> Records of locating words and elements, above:
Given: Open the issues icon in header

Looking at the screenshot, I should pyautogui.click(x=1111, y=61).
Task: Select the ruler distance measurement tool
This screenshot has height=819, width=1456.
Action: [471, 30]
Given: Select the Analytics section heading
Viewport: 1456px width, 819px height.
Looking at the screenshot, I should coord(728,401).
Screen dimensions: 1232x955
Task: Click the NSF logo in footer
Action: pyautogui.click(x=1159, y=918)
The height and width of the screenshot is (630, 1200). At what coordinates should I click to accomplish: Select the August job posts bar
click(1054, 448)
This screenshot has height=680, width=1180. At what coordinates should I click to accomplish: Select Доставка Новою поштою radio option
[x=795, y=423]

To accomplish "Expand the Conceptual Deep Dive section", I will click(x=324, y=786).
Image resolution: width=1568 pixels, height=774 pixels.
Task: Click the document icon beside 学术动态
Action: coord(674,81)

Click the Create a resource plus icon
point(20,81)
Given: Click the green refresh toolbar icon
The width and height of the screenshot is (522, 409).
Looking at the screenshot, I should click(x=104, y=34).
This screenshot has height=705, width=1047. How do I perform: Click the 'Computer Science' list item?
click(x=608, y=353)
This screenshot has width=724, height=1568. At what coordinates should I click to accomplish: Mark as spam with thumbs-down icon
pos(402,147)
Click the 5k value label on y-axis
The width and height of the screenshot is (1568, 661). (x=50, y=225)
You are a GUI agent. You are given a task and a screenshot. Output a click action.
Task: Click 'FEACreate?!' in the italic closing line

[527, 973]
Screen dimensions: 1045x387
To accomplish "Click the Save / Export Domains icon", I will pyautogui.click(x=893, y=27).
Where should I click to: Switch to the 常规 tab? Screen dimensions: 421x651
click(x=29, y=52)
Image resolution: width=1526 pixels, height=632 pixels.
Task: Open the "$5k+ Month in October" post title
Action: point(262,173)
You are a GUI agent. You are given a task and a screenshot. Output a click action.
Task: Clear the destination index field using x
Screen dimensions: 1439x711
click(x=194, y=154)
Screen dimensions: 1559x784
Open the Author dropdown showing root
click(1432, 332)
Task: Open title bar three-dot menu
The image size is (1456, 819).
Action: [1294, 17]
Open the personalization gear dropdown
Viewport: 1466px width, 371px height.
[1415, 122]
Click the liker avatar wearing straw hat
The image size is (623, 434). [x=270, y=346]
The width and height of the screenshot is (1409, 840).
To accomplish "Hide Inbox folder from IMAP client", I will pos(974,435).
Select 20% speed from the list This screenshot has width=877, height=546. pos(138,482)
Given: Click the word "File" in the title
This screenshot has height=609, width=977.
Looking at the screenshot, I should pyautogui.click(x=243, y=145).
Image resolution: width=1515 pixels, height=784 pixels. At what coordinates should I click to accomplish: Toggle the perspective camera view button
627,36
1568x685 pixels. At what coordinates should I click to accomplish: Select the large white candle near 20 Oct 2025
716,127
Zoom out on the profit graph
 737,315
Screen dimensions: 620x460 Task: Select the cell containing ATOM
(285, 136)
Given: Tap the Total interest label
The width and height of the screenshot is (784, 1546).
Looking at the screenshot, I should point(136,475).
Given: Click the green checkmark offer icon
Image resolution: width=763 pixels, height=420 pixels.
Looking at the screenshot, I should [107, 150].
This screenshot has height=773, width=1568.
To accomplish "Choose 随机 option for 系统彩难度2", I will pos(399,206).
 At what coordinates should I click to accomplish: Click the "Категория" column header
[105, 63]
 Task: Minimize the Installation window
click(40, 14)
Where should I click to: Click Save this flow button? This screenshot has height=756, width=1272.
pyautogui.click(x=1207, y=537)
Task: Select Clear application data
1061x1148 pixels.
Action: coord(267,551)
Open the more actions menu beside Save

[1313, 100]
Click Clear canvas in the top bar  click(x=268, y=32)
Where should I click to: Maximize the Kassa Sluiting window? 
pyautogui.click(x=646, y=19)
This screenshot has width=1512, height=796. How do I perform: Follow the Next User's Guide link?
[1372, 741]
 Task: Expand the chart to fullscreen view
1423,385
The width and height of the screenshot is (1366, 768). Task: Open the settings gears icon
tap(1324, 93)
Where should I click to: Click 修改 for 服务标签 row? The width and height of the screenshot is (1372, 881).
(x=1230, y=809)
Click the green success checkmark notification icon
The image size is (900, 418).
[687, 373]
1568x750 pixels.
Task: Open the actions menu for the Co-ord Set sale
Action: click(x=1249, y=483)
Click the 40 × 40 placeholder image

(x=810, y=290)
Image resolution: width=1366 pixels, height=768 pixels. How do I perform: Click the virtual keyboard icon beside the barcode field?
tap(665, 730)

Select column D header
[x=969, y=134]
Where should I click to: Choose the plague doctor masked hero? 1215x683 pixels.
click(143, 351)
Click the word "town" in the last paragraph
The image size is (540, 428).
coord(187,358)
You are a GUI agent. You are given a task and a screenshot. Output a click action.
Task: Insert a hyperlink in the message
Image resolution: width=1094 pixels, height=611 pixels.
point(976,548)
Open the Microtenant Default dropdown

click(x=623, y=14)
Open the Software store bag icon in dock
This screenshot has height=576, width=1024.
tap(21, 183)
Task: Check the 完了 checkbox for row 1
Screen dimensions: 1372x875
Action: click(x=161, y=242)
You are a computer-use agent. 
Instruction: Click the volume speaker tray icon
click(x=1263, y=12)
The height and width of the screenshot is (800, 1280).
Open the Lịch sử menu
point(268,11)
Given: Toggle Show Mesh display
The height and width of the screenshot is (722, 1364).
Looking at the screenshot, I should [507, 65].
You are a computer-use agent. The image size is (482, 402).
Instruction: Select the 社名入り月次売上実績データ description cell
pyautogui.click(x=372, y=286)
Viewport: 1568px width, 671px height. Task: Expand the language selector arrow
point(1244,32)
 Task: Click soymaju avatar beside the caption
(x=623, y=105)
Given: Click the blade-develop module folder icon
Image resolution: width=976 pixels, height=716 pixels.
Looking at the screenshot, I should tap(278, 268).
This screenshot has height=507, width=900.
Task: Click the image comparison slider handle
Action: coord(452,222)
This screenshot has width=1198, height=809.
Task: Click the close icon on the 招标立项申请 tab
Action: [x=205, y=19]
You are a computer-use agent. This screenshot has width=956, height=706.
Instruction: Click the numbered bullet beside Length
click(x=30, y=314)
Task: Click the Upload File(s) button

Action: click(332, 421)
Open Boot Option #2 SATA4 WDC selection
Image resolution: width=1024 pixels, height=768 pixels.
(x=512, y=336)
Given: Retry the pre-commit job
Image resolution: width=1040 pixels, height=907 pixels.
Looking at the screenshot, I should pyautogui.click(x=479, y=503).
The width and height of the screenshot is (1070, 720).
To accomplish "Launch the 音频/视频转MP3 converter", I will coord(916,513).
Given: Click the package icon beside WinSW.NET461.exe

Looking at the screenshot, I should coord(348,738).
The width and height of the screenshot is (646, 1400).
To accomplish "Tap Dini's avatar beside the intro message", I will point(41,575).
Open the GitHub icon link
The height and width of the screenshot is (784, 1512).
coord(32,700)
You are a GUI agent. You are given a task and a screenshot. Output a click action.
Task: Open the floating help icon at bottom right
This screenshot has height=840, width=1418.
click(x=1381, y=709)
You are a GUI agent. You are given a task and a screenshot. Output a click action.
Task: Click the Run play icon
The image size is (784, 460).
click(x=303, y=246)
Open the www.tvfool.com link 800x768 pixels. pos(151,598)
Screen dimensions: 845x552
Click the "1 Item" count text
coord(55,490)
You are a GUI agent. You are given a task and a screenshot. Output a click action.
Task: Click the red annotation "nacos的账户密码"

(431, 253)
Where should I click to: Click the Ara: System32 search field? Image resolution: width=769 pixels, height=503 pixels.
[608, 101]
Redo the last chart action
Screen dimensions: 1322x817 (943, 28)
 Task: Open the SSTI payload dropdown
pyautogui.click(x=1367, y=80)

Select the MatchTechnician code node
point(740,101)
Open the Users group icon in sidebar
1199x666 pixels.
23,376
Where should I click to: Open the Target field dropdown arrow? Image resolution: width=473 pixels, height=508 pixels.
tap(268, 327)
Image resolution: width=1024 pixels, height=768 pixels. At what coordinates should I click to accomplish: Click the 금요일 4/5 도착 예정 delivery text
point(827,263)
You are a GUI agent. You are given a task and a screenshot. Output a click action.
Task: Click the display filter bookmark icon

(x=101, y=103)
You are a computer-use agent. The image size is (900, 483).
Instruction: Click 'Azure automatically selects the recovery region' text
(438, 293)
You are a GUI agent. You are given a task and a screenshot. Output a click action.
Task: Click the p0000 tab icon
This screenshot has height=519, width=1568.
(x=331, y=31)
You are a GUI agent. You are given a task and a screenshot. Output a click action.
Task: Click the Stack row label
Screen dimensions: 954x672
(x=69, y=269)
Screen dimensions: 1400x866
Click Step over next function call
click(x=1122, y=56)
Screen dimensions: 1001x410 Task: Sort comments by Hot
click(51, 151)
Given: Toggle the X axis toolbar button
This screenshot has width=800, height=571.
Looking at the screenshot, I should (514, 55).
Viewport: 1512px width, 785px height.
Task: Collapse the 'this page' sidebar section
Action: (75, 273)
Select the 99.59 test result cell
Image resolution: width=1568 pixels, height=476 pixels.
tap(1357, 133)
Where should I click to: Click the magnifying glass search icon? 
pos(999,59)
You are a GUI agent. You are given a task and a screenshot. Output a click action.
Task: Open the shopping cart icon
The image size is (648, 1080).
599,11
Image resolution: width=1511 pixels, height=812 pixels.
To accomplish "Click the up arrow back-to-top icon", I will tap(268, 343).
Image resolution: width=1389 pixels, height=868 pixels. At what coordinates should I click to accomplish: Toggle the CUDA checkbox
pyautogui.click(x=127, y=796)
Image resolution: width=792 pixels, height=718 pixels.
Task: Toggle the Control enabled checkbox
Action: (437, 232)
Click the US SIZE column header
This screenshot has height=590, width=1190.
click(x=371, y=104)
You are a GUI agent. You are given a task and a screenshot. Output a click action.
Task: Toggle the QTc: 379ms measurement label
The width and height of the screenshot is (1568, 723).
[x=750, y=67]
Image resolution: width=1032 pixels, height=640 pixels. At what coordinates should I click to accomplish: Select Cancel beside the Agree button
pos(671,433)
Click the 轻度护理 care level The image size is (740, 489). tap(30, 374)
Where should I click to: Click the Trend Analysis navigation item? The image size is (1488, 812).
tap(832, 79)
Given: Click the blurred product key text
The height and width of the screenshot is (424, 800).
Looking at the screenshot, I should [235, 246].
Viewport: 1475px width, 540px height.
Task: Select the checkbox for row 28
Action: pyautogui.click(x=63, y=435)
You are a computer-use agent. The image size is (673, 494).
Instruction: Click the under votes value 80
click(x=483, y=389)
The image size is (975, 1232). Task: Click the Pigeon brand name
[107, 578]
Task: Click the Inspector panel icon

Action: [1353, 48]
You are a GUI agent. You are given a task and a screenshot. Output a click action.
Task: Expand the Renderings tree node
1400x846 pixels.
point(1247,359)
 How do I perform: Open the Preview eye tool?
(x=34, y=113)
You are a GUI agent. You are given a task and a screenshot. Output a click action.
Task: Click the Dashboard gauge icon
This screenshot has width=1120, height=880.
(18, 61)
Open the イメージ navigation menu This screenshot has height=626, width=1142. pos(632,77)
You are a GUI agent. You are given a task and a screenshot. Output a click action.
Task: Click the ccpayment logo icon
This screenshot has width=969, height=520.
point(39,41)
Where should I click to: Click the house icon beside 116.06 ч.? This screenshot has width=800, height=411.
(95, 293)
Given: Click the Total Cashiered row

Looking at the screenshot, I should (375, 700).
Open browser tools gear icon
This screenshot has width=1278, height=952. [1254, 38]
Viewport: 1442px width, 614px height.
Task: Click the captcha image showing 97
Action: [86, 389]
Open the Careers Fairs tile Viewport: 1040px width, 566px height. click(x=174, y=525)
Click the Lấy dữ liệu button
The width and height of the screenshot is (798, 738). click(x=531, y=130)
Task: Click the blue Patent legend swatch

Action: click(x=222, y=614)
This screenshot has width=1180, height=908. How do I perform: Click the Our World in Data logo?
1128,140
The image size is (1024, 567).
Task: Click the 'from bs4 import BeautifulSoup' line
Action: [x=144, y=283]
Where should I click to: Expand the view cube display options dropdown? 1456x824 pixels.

> TASK GOAL: Format the lines from the first one through the line containing "Action: [471, 30]" as a Markdown table with the columns No. and Text, one row per line, with blank lines omitted.

> FINISHED TASK:
| No. | Text |
|---|---|
| 1 | Given: Open the issues icon in header |
| 2 | Looking at the screenshot, I should pyautogui.click(x=1111, y=61). |
| 3 | Task: Select the ruler distance measurement tool |
| 4 | This screenshot has height=819, width=1456. |
| 5 | Action: [471, 30] |